People who stay at home to look after a sick or disabled family member may soon be paid for their work.
The Government's Office for Disability Issues expects to give Cabinet ministers options for paying caregivers in the next few months, as a basis for consulting disability groups.
Australia has paid family caregivers what is now a weekly rate of up to A$238.15 ($254.10) since 1997. Carers Australia president Louise Gilmore told the first "carers' summit" in Wellington on Friday that 80,000 families now receive the payment.
Carers New Zealand executive officer Laurie Hilsgen said family caregivers on this side of the Tasman would like the same recognition.
"People are giving up employment opportunities to care. How do you recognise that?" she asked.
"Carers say it might cost $1000 a week to hire someone to do it. We are doing it for nothing. That's not fair."
New Zealand's population is only one-fifth of Australia's so about 16,000 families might qualify for a payment here based on the same income-tested and means-tested criteria. At $254.10 a week, that would cost $211 million a year.

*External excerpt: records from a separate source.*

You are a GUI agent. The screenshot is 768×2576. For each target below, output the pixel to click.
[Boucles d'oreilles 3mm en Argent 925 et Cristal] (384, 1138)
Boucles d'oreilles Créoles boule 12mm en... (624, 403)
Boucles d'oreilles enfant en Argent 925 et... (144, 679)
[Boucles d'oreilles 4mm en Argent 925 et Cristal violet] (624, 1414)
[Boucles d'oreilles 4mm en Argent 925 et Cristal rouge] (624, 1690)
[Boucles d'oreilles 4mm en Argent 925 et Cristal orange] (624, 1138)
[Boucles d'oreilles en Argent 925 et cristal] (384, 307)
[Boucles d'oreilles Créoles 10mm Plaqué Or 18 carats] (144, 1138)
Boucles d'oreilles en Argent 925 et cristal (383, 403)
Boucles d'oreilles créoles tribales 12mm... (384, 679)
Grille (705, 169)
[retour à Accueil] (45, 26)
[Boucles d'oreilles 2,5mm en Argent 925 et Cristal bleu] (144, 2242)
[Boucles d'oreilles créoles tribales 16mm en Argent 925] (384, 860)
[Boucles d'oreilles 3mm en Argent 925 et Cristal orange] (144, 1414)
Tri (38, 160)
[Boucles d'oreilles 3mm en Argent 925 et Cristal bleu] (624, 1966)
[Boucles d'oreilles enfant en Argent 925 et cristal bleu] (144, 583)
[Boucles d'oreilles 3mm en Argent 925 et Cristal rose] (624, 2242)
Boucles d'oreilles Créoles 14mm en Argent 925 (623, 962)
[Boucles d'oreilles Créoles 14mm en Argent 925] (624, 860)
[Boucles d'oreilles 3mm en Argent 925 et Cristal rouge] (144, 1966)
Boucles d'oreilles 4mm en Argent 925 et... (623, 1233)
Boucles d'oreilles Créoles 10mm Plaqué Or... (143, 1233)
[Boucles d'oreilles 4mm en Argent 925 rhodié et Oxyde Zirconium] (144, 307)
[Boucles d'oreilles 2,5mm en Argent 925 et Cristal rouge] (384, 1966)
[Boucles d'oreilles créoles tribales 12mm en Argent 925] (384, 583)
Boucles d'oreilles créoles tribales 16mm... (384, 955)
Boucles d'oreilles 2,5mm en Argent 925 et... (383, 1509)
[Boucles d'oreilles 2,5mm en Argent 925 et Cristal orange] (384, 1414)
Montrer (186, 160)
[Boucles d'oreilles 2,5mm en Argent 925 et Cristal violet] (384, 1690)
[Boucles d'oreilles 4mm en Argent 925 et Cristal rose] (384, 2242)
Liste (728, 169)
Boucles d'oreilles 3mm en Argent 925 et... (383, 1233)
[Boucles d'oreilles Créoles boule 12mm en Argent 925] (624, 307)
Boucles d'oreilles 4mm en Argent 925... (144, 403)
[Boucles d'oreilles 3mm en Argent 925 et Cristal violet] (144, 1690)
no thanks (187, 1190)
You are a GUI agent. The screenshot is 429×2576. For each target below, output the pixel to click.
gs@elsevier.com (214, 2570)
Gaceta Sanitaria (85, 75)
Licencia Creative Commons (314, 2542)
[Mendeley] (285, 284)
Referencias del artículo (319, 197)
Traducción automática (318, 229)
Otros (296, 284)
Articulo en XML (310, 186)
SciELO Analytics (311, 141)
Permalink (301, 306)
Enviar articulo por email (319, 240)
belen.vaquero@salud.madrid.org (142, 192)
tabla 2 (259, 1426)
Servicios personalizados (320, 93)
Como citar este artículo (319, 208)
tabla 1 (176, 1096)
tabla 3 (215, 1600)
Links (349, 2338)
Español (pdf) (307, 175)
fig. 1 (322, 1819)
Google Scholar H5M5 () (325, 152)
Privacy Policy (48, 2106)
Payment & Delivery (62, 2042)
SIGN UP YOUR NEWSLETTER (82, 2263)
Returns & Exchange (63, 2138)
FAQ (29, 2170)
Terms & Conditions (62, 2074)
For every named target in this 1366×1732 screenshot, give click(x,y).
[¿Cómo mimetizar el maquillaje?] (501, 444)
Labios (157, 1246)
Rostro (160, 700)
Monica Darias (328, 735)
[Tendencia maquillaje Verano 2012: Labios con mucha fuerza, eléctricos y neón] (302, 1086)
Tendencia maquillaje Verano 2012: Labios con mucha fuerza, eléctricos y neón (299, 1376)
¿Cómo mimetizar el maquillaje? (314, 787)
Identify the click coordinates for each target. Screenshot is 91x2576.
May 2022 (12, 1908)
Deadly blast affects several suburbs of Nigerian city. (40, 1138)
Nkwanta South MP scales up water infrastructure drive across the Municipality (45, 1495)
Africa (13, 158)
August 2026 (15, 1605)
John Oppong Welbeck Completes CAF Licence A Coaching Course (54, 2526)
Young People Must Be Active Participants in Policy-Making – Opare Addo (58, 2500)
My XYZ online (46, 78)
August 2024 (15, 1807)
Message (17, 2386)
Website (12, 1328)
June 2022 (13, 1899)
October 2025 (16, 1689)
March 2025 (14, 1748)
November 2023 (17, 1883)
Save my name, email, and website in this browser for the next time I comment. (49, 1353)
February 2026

A paper presented at the summit by the Office for Disability Issues said the Government was committed to encouraging "debate around responsibility for caring, payment for caring and how to further recognise and value the caring role".
It said a Government objective was to "ensure that family caregivers of disabled people are protected from economic hardship and insecurity arising from their caregiving role".
But the office says on its website that a family carer's payment would raise difficult ethical issues, such as monitoring the care quality and the impact on family relationships if one member becomes a "service provider" and another the "client".
The policy review follows a 2001 decision of the Human Rights Commission's Complaints Review Tribunal that the IHC breached human rights law by disallowing an application by the parents of an intellectually retarded son to become paid caregivers.
Despite this ruling, parents told the conference that they cannot be employed by home care companies to care for their own family members.
The chairman of a working party setting up a New Zealand Carers Alliance, John Forman, said there was a major disparity between payments available to the families of accident victims through ACC and the lack of provisions for families of people with long-term illness or congenital disabilities.
Counselling, equipment and housing modifications were all available for accident victims but not for other disabled people.